Wednesday finds me in a curmudgeon mood and wondering the purpose of
these measures. (And how mini-surveys of similar issues conducted in
Singapore must often be doctored. And with more of these coming up as
GE nears.)
-siu yuin
http://www.guardian.co.uk/lifeandstyle/2010/nov/14/happiness-index-britain-national-mood
Happiness index to gauge Britain's national mood
Allegra Stratton, political correspondent
Sunday 14 November 2010 20.06 GMT
Despite 'nervousness', David Cameron wants measure of wellbeing to
steer government policy
Joseph Stiglitz Joseph Stiglitz has called on world leaders to move
away from a purely economic concept of gross domestic product.

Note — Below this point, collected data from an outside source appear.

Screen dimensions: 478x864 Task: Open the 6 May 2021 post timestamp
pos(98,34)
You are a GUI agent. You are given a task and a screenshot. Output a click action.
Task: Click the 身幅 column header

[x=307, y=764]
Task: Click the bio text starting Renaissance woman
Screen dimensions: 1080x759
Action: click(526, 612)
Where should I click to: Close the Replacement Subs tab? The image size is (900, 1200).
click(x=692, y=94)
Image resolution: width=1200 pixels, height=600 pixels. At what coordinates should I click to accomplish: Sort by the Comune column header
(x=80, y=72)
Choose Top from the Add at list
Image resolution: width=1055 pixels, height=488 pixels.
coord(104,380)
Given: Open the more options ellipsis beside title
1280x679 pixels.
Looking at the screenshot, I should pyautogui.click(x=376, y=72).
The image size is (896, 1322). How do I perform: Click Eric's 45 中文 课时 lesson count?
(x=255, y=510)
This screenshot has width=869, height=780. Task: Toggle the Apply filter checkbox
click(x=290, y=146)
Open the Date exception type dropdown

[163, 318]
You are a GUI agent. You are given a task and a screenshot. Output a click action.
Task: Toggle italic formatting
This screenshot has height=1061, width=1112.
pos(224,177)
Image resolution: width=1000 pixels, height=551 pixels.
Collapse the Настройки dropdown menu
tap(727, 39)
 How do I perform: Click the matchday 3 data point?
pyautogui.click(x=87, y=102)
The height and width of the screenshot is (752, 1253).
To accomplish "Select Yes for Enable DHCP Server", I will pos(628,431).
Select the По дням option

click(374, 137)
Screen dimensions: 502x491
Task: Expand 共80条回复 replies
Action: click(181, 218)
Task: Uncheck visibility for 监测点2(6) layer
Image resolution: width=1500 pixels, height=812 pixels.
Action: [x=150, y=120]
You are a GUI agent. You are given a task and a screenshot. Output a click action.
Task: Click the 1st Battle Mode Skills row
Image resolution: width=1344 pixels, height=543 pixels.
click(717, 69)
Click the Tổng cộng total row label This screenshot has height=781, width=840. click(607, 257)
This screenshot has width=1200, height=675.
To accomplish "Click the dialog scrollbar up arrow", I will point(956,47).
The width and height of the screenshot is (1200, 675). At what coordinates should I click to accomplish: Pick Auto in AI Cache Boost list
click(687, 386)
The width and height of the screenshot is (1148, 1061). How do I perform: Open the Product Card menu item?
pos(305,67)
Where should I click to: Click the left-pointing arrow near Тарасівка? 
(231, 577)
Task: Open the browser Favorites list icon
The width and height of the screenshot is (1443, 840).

Photograph: Tyrone Siu/Reuters
The UK government is poised to start measuring people's psychological
and environmental wellbeing, bidding to be among the first countries
to officially monitor happiness.
Despite "nervousness" in Downing Street at the prospect of testing the
national mood amid deep cuts and last week's riot in Westminster, the
Office of National Statistics will shortly be asked to produce
measures to implement David Cameron's long-stated ambition of gauging
"general wellbeing".
Countries such as France and Canada are looking at similar initiatives
as governments around the world come under pressure to put less store
on conventional economic measures of prosperity such as gross domestic
product.
British officials say there is still hesitation in some parts of
Whitehall over going ahead with the programme during such difficult
economic times, but Cameron is said to want to place the eventual
results at the heart of future government policy-making.
On 25 November, the government will ask the independent national
statistician Jil Matheson to devise questions to add to the existing
household survey by as early as next spring.
It will be up to Matheson to choose the questions but the government's
aim is for respondents to be regularly polled on their subjective
wellbeing, which includes a gauge of happiness, and also a more
objective sense of how well they are achieving their "life goals".
The new data will be placed alongside existing measures to create a
bundle of indications about our quality of life.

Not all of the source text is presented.